Decompiling java with JAD - limitations

ε祈祈猫儿з 提交于 2019-12-04 11:32:30

I think it's tableswitch for an enum. It translates the arbitrary enum ordinal value to number 0..n, it allows improve performance of the switch statement.

UPDATE Just understood it! The problem is - the code which uses the enum could be compiled separately from the enum itself. So it doesn't know at compile time the ordinal values, so it cannot construct a proper tableswitch op. So, that's why it introduces the lazy SWITCH_TABLE structure to map currently available ordinal values to the local tableswitch int numbers.

Looks to me like a switch statement on an enum. Take a look at the enum class, which enums implicitly extend. It has the ordinal method that's being used to switch over. There's probably some OrderType enum with constants LIMIT, MARKET, STOP and TAKE.

EDIT: Actually, I'm guessing some more info would be nice. There's some smoke and mirrors being used for stuff like enums. An enum constant gets some ordinal number behind the screens. This ordinal number is what's actually used in a bunch of constructs. When switching over an enum instance, the compiler actually creates a switch over an int (a well-known construct that's been around for a while) with the ordinal number as input.

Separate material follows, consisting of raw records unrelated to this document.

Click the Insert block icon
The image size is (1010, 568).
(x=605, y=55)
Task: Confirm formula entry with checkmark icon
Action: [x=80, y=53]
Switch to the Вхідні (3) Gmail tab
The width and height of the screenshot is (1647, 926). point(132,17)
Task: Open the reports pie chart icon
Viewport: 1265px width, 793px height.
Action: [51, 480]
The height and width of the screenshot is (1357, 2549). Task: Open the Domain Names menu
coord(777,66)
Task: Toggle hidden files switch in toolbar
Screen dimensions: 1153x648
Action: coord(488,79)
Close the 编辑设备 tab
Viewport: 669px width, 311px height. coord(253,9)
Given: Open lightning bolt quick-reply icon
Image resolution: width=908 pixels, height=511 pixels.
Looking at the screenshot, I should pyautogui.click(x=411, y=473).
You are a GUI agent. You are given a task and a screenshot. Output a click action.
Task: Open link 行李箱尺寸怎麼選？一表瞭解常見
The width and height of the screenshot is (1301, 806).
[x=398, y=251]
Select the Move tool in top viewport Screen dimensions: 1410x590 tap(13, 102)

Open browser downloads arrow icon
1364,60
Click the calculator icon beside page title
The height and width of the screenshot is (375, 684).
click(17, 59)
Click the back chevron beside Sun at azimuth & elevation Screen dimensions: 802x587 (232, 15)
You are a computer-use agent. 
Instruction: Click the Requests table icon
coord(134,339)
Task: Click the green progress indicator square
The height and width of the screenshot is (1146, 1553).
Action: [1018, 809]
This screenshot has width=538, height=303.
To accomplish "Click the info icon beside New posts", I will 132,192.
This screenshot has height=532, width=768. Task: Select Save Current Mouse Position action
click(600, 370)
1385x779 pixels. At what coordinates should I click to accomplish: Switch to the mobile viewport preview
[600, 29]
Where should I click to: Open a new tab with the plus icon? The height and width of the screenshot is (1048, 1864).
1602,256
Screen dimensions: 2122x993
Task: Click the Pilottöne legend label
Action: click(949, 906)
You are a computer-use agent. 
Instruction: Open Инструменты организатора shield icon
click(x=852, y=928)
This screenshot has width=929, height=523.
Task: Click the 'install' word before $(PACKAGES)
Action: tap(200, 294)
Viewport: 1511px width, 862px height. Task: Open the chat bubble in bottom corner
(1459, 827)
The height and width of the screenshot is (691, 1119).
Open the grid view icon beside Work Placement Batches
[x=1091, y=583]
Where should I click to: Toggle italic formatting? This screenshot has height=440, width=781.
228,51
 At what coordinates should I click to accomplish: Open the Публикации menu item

What happens in your two code blocks is this: the first one sets up a "table" (actually just an array) for the enum ordinals if this didn't happen yet. There's a null check. If the table is null, it'll jump to label _L2 to do the priming. Otherwise, it jumps to label _L1 that simply returns. The second code block (the actualy switch statement) does a switch on an int. The int is obtained from the table by getting the element at the index that corresponds with the enum constant's ordinal number.

It seems a bit odd, but this forms some sort of indirection between the enum ordinals and the values used internally by the switch.

Now, the reason this all looks so low-level instead of simply seeing a switch on an enum is that enums were introduced in JDK 1.5, but JAD has been out of maintenance for a while and only really supports decompilation of source up to 1.4. Seeing how enums were implemented using constructs available in 1.4, the decompilation does actually work, but JAD has no knowledge of enums and as such doesn't make an effort to present this in a more legible manner.

Here's what that second code block probably looked like:

switch(co.getOrderType()) { //co.getOrderType() gets the OrderType of some variable
    case MARKET : order = new Order(userID, null, co.getOrderType(), co.getOrderSide(), co.getOrderID(), co.getOrderSecurity(), co.getOrderQuantity(), broker);
                  break;
    case LIMIT : order = new Order(userID, null, co.getOrderType(), co.getOrderSide(), co.getOrderPrice(), co.getOrderID(), co.getOrderSecurity(), co.getOrderQuantity(), broker);
                 break;
    case STOP : order = new Order(userID, null, co.getOrderType(), co.getOrderSide(), co.getOrderPrice(), co.getOrderID(), co.getOrderSecurity(), co.getOrderQuantity(), broker);
                break;
}

When using the getDeclaredFields() method of the reflection API on Android, if the type being introspected contains an enum switch where the enum is declared in another class, one of the returned fields will be the lazy SWITCH_TABLE structure, called something like $SWITCH_TABLE$com$company$package$ClassName$EnumName.

I was using reflection to automatically map fields of a class to ContentValues before saving to the SQLite database, and just spent half a day on this trying to figure out why the array holding the column names was always off by one.